◆ DOCUMENT EXCERPT:
+--

Comparison of Awareness of Stroke Warning Signs between Community-Dwelling Stroke Survivors and Families and the General Population without Stroke

Article information

J Stroke. 2020;22(1):150-152
Publication date (electronic) : 2020 January 31
doi : https://doi.org/10.5853/jos.2019.01907
aDepartment of Preventive Medicine and Institute of Wonkwang Medical Science, Wonkwang University School of Medicine, Iksan, Korea
bRegional Cardiocerebrovascular Center, Wonkwang University Hospital, Iksan, Korea
Correspondence: Young-Hoon Lee Department of Preventive Medicine, Wonkwang University School of Medicine, 460 Iksan-daero, Iksan 54538, Korea Tel: +82-63-859-1990 Fax: +82-63-859-1995 E-mail: lyh8275@hanmail.net

This study was supported by Wonkwang University in 2018.

The author has no financial conflicts of interest.

Received 2019 July 25; Revised 2019 August 19; Accepted 2019 September 23.

+--

◆ YOUR ASSIGNMENT: From the article information, list every way given to contact the corresponding author, with the detail for each.

Stored data entries:
+--

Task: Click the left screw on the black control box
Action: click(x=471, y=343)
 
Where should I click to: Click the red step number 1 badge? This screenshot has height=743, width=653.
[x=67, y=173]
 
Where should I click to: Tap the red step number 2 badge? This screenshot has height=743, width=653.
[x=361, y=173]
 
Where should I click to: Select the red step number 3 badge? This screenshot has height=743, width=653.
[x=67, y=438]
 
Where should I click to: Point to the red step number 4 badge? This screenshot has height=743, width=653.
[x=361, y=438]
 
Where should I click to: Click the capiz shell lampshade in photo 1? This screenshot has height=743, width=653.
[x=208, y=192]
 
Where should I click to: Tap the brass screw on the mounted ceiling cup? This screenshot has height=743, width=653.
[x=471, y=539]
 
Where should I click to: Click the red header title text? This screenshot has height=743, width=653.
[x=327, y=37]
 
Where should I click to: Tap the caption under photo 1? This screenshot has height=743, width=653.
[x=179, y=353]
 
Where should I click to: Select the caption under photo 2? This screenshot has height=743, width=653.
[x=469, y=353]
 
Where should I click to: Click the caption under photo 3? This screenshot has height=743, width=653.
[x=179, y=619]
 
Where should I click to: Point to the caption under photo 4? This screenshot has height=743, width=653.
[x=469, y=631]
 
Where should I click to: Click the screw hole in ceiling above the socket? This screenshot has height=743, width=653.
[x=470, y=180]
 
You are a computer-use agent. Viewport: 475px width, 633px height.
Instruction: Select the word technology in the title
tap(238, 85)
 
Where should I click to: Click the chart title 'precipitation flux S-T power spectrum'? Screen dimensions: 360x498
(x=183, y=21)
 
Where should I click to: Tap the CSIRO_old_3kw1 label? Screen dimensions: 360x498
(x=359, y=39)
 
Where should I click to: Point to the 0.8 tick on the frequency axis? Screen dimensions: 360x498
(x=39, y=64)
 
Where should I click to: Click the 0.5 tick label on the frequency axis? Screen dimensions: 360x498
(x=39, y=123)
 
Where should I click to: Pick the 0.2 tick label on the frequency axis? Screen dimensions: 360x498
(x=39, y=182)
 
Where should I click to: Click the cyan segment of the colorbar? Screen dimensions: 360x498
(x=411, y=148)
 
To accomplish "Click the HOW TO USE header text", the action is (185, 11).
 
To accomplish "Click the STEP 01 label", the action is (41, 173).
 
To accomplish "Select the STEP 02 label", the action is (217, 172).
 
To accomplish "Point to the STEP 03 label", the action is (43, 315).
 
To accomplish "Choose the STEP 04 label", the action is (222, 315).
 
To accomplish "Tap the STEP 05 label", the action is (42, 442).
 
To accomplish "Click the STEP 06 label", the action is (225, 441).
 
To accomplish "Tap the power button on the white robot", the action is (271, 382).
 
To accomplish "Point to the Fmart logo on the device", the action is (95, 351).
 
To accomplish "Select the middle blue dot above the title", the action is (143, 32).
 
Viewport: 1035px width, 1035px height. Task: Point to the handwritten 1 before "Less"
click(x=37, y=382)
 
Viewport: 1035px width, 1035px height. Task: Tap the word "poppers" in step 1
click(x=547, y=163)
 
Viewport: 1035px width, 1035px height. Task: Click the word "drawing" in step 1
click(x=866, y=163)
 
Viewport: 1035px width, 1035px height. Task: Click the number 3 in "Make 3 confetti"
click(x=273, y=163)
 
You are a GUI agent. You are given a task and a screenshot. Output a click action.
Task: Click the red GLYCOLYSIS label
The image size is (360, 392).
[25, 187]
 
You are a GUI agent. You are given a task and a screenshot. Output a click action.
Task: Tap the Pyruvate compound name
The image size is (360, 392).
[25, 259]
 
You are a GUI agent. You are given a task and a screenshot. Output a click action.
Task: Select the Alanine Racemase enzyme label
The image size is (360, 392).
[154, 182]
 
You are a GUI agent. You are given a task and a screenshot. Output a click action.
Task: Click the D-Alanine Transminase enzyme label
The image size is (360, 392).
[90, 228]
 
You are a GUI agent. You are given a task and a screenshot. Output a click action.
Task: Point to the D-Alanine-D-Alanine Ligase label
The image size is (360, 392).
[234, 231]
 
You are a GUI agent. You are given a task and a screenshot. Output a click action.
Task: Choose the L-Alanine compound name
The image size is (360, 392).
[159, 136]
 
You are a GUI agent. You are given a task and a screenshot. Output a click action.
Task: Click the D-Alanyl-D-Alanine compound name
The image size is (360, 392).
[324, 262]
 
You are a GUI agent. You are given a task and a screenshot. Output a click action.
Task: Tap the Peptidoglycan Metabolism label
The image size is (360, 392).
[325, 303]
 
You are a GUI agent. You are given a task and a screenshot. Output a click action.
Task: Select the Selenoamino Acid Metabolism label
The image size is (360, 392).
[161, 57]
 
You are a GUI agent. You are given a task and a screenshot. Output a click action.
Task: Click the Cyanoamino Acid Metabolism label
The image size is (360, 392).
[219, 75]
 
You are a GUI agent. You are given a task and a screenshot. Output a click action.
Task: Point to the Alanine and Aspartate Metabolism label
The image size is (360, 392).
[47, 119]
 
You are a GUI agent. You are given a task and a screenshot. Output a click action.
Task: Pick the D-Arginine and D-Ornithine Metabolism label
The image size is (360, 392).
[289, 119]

+--

◆ REPLY TO THE TASK:
- Postal address: Department of Preventive Medicine, Wonkwang University School of Medicine, 460 Iksan-daero, Iksan 54538, Korea
- Telephone: +82-63-859-1990
- Fax: +82-63-859-1995
- E-mail: lyh8275@hanmail.net